Nevada lawmakers approved a $335 million incentive package to attract upstart electric carmaker Faraday Future's billion-dollar factory to a hard-hit Las Vegas suburb, even though the company has yet to unveil a concept car or bring a product to market.
The state Assembly voted overwhelmingly in favor of the deal Saturday, after a four-day special session in Carson City. Lawmakers learned last week that Chinese billionaire Jia Yueting was backing the secretive California-based company, which employs some former Tesla Motors executives, and that Faraday plans to bring 4,500 direct jobs to Nevada.
"This is a watershed moment," said Democratic state Sen. Pat Spearman, whose district encompasses part of recession-battered North Las Vegas. "I will be happy to go back to my constituents and say the darkness that has overshadowed us has lifted."
The Senate already approved the four bills implementing the agreement. Republican Gov. Brian Sandoval, who's championed the deal as a boon to Nevada, planned to sign them.
The deal comes a little more than a year after state lawmakers approved a $1.3 billion incentive package to land a massive Tesla battery factory outside of Reno.

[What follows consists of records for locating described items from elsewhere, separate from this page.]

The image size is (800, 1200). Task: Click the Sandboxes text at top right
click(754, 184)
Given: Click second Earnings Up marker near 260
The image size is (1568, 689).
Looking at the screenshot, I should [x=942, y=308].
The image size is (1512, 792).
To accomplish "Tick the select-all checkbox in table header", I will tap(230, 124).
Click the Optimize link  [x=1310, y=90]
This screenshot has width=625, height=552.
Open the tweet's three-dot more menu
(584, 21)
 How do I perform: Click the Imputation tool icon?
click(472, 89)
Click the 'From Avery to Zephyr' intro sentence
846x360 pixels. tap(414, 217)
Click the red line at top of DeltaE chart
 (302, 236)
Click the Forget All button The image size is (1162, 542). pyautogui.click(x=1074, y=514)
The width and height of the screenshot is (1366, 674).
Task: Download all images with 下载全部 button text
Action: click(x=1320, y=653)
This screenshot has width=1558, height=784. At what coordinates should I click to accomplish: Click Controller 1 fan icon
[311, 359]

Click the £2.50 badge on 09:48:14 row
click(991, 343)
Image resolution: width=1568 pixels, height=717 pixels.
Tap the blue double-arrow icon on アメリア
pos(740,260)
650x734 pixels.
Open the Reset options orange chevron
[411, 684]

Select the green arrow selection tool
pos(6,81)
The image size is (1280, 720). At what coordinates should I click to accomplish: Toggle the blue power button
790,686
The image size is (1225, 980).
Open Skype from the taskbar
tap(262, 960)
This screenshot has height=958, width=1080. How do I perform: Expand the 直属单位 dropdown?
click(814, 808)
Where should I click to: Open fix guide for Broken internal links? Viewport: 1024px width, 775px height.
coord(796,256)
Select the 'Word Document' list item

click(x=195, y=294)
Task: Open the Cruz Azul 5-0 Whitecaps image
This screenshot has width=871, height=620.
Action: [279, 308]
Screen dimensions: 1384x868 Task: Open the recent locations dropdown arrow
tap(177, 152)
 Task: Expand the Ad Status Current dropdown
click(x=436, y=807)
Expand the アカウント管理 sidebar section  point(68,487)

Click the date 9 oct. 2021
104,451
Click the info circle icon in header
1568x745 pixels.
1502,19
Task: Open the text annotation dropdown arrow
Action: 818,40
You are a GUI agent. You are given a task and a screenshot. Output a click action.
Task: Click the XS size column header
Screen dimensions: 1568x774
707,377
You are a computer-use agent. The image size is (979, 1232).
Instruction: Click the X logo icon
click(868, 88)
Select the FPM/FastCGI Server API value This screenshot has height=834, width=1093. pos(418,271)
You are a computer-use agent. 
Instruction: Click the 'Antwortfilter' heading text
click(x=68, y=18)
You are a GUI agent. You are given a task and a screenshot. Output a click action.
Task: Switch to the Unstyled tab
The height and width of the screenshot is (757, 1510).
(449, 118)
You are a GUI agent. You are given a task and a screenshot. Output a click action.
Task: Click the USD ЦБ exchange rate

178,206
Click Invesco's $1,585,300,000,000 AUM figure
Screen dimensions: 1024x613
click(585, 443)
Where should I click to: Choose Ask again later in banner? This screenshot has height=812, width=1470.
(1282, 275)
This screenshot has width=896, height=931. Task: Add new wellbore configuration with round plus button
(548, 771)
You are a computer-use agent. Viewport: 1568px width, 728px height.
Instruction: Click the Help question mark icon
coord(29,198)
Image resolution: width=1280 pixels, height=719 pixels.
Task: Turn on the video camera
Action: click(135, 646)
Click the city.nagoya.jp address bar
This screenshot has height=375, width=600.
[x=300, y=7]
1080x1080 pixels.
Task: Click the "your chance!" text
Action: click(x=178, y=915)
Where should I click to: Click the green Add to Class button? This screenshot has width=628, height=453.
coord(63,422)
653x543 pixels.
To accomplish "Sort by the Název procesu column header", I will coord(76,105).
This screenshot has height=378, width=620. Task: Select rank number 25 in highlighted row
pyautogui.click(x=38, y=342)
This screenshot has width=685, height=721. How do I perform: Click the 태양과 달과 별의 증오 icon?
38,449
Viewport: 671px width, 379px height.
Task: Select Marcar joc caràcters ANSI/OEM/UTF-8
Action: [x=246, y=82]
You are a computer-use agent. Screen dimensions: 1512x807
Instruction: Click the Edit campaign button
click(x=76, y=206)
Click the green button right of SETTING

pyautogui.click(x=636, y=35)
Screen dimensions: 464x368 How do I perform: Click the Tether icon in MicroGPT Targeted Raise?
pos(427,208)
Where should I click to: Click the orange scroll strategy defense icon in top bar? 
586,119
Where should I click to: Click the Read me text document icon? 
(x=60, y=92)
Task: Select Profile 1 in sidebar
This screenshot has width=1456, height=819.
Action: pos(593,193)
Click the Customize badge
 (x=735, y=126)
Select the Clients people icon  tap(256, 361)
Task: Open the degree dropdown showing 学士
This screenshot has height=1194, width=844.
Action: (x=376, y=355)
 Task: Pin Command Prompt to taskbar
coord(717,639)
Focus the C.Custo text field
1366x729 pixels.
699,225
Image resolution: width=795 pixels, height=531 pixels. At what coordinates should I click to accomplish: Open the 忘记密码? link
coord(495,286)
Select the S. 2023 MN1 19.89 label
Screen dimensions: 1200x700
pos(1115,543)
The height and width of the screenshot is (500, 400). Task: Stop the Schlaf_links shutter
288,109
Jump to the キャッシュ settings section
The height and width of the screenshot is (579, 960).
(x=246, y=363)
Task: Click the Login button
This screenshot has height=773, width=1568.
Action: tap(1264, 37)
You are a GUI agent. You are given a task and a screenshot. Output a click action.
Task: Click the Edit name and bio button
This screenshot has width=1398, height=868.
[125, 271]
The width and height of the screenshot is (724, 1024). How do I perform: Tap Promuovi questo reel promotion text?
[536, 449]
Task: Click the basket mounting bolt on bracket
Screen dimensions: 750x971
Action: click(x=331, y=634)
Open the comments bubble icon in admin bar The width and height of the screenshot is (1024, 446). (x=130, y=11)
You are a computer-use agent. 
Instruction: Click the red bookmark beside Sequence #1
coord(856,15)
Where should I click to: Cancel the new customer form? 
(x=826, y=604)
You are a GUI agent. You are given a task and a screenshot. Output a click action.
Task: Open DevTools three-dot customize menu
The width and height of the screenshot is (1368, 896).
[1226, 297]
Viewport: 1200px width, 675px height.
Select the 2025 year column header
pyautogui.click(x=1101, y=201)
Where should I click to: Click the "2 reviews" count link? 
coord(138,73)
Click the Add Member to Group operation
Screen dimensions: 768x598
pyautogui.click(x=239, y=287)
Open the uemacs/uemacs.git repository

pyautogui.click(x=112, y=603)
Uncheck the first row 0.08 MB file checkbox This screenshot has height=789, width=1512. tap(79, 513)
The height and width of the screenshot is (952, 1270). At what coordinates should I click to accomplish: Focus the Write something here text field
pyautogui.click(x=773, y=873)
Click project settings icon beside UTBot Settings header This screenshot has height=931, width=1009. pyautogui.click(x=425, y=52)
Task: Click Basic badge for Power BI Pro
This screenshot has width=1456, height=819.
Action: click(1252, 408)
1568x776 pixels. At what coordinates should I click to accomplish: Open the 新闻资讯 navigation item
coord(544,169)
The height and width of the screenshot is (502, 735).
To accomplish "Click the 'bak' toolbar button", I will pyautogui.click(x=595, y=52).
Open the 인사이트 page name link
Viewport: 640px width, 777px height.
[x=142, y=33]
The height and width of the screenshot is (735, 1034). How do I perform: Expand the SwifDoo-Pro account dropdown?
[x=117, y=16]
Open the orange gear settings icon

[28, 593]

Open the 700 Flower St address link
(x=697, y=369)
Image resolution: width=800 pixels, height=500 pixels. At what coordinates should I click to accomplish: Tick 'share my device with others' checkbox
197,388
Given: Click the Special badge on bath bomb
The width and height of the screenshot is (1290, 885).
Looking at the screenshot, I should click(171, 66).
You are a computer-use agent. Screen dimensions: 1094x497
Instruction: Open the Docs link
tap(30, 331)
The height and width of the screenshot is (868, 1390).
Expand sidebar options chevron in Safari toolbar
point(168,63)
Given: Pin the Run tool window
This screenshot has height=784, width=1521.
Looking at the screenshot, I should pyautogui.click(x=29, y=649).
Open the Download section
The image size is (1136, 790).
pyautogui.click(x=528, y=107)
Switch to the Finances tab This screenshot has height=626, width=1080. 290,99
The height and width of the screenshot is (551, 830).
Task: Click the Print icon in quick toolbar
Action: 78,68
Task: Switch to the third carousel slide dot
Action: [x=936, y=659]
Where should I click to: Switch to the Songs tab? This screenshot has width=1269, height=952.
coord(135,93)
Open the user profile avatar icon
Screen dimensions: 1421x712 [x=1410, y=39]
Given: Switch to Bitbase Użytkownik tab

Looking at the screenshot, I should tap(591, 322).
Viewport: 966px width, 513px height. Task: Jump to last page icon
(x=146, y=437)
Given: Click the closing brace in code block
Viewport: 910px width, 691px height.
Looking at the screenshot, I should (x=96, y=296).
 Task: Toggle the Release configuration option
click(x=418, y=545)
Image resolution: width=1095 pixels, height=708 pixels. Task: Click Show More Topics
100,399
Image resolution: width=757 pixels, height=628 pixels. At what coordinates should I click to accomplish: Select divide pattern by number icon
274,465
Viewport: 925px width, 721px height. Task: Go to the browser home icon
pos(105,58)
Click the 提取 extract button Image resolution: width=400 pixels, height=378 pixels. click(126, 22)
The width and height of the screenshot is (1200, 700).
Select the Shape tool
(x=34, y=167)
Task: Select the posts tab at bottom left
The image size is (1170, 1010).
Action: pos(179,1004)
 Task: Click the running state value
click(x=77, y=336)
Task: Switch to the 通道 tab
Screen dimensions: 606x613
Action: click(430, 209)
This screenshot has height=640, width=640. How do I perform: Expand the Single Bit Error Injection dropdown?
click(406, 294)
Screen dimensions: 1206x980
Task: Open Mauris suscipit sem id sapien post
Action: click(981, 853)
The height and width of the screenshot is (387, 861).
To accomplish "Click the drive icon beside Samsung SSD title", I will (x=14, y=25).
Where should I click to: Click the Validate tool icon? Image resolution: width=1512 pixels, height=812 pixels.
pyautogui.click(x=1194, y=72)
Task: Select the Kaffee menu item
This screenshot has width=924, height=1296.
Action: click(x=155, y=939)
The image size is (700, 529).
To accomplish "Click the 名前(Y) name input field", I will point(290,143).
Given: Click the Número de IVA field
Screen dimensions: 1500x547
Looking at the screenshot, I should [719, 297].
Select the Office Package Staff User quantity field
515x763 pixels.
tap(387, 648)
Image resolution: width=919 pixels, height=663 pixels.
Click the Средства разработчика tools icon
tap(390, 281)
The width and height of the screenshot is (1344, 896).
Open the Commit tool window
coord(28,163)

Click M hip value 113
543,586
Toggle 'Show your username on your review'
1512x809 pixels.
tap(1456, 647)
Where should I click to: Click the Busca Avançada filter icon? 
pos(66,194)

Nevada officials said the deals are reshaping and diversifying the state's economy after decades of tying its fate to casinos.
"This is a huge win for Southern Nevada," said the Las Vegas Global Economic Alliance, a key proponent of the deal. "Nevada is quickly becoming the launching pad for ambitious companies that will play a critical role in reshaping the way we think about transportation."
Nevada triumphed over California, Louisiana and Georgia in the bid to land the factory. The state will offer $215 million in tax credits and abatements, and publicly finance $120 million in infrastructure improvements at an underdeveloped industrial park in the City of North Las Vegas.
While Nevada is known for its libertarian leanings and lack of a state income tax, people who hammered out the deal say other factors ultimately won the company over.
"It's not just about the tax environment. It's about the education, the workforce development, the willingness that we have and turn on a dime in some senses and say, 'Please come to our state,'" said Republican Assembly Majority Leader Paul Anderson. "We are known now internationally as a place to come and do business. We need to keep the momentum going."
Skeptics included Republican Assemblyman Ira Hansen, who questioned the company's Chinese backing and said he wouldn't trust such an untested firm with his personal investments or with the state's.
Nevada officials who negotiated the deal testified that they built protections into the bills that acknowledge the company's short history. Faraday won't be able to tap into all of its abatements until it meets a $1 billion investment threshold.
Sandoval said Faraday hopes to break ground in January. Improvements at the arid industrial park, including planned water service, are expected to activate the sleepy site and attract other major tenants every few months, according to North Las Vegas Mayor John Lee.
"This truly is a high point in the history of North Las Vegas and the state of Nevada," he said.